Let’s say for a moment you are hired by a company that is implementing palindrome software. The Executive Vice President (EVP) for new business explains that the software represents a huge contract with the Teachers Union of Canada, the first of many. As such, there must be no risk within the product. None. To make sure there is no risk, the software must be tested completely.
What is the EVP asking for?
Let’s see just how many risks a palindrome has, starting with the first test that is not completely obvious: uppercase letters. We’ll start by typing a capital B for Bob
in the text box and clicking SUBMIT (https://www.xndev.com/palindrome).
This run of the code tells us that Bob is not a palindrome, because Bob is not the same as boB. To someone with a writing background, this might be a bug, because it bugs them. However, to the programmer who wrote the software, the feature is working as designed. All the software does is reverse the thing and compare it, and it shows that Bob and boB are different. This is an especially interesting bug because the programmer and some customers disagree on what the software should do. This type of problem can be addressed earlier through communication and conversation – finding a bug like this so far along means fixing the code and retesting. Possibly, it also means a long series of discussions, arguments, and conflict, ending in no change. Once the end customer sees the software, the team might face another set of arguments. Getting involved earlier and working together to create a shared understanding of what the software should do are helpful things. We’ll touch on them in Part 3, Practicing Politics. For now, our focus is testing, and the product owner was convinced that the simple reversal comparison was good enough.
Speaking of testing, if you run the software on a mobile device such as a phone or tablet, the first letter of the word is capitalized. To make most palindromes work, the user has to downshift the first letter every time. This might be a bug. And certainly, mobile devices should be tested. This means duplicating every test in four platforms, including Chrome, Firefox, Safari (Mac), or Edge (Windows) for each of the five devices, including laptop, tablet, and perhaps three or four different phones, which makes it five combinations in each of the Linux, Mac, and PC ecosystems (three combinations). This means you don’t run one test – you run 60 (4*5*3). An argument can be made that the underlying technology of these is norming, so there is much less risk. Yet once you see the combinatorics problem in one place, you’ll see it everywhere – for example, with versions of the Android operating system and mobile devices.

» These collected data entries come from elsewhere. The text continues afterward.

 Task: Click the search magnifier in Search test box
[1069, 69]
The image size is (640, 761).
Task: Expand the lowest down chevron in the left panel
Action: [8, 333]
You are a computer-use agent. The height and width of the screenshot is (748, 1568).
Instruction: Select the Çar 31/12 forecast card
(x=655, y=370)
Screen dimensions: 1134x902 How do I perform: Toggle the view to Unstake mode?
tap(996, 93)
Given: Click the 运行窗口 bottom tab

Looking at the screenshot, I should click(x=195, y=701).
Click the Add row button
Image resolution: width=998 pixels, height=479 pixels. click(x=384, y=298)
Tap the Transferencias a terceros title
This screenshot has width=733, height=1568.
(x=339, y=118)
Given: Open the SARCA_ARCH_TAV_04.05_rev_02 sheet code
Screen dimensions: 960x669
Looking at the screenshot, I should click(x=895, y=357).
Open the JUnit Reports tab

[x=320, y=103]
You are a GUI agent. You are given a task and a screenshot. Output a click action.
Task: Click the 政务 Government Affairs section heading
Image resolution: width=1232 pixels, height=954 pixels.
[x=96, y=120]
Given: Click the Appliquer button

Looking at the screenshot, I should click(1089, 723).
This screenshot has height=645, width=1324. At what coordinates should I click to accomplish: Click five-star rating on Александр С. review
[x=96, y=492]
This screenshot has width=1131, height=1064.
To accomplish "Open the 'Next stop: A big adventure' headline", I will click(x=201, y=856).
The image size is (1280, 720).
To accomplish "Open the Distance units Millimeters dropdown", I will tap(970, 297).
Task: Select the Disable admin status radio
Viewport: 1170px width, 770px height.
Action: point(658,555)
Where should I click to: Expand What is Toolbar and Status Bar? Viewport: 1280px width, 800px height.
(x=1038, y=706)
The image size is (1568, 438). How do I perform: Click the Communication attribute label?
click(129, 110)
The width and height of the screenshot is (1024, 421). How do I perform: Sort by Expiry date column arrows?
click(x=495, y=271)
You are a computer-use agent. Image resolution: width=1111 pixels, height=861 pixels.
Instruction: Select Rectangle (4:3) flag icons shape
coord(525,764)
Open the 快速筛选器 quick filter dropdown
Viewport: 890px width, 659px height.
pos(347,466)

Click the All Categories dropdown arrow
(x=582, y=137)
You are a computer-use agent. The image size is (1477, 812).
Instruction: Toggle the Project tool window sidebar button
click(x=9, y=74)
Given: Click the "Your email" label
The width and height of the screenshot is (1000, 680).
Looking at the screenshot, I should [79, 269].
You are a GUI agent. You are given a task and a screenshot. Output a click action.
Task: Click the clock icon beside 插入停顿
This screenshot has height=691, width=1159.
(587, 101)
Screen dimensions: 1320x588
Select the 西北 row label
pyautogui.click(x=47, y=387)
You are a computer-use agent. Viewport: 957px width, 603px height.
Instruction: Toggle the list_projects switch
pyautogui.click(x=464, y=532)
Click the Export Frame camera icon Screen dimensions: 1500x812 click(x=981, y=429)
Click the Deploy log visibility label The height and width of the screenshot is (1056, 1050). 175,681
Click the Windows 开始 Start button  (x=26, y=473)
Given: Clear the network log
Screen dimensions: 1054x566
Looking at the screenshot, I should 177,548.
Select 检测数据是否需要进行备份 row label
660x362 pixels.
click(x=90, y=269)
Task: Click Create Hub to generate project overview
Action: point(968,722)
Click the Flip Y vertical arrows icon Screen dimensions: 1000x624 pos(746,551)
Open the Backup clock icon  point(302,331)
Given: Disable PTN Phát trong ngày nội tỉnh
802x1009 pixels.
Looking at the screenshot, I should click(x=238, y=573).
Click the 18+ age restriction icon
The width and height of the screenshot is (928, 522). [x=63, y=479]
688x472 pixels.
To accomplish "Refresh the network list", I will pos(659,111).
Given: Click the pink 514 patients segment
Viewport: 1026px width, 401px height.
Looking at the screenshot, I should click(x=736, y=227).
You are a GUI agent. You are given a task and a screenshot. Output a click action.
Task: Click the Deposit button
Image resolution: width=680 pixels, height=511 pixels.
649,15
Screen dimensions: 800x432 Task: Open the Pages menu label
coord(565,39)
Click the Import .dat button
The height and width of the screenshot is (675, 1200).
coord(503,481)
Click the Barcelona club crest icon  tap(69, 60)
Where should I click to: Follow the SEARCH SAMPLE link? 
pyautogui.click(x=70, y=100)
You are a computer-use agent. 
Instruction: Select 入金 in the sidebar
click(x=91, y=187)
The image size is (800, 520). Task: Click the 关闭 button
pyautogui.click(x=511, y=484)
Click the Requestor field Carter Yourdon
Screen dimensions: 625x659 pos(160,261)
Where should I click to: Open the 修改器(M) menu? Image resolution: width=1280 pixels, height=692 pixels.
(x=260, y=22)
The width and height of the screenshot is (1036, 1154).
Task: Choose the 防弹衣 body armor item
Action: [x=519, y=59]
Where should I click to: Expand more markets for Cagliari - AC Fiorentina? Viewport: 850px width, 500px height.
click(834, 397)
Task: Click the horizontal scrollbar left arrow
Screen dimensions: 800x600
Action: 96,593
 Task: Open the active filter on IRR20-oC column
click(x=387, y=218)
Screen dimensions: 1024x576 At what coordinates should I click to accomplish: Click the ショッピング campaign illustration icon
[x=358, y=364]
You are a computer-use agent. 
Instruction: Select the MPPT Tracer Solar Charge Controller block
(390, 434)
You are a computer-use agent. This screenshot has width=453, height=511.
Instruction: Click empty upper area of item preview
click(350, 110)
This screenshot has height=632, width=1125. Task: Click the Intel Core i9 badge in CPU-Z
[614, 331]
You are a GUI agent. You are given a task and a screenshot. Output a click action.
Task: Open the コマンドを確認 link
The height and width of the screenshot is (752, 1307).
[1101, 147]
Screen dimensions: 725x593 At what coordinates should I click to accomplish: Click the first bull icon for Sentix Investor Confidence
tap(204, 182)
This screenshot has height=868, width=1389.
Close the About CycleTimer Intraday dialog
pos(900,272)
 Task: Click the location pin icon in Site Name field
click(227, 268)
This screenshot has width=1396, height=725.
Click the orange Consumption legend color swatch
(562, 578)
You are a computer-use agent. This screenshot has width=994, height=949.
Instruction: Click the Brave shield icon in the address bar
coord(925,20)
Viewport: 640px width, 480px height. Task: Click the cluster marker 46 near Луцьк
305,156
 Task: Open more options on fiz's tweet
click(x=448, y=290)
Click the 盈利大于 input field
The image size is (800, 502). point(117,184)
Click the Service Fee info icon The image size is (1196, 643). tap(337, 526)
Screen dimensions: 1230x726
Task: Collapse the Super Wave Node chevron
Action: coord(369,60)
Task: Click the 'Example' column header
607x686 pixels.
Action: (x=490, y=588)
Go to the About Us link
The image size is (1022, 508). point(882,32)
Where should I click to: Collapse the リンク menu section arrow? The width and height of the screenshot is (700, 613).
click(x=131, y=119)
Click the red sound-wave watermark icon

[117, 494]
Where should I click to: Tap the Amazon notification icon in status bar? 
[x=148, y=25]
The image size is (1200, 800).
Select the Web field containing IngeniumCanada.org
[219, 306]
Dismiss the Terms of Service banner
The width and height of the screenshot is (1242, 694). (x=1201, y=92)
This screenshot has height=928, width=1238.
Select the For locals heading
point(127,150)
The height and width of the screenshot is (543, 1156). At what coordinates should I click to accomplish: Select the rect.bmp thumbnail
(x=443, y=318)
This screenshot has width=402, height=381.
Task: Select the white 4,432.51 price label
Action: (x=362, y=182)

Meanwhile, we’ve barely scratched the surface of palindromes. An experienced tester will, at the very least, test spaces (if you do, you’ll find multiple spaces at the front or back are truncated) and special characters such as !@#$%^&*()<>,/?[]{}\|
; they are likely to test embedding special characters that might have meaning under the hood, such as database code (SQL), JavaScript, and raw HTML. An open question is how the browser handles long strings. One way to test this is to go to Project Gutenberg (https://www.gutenberg.org/, an online library of free electronic books, or eBooks, most of which are in the public domain), find a large bit of text, then search for a string reversal tool online. Next, you can add the first string to the reversed second one and run it. A good open question is, How large a string should the code accept?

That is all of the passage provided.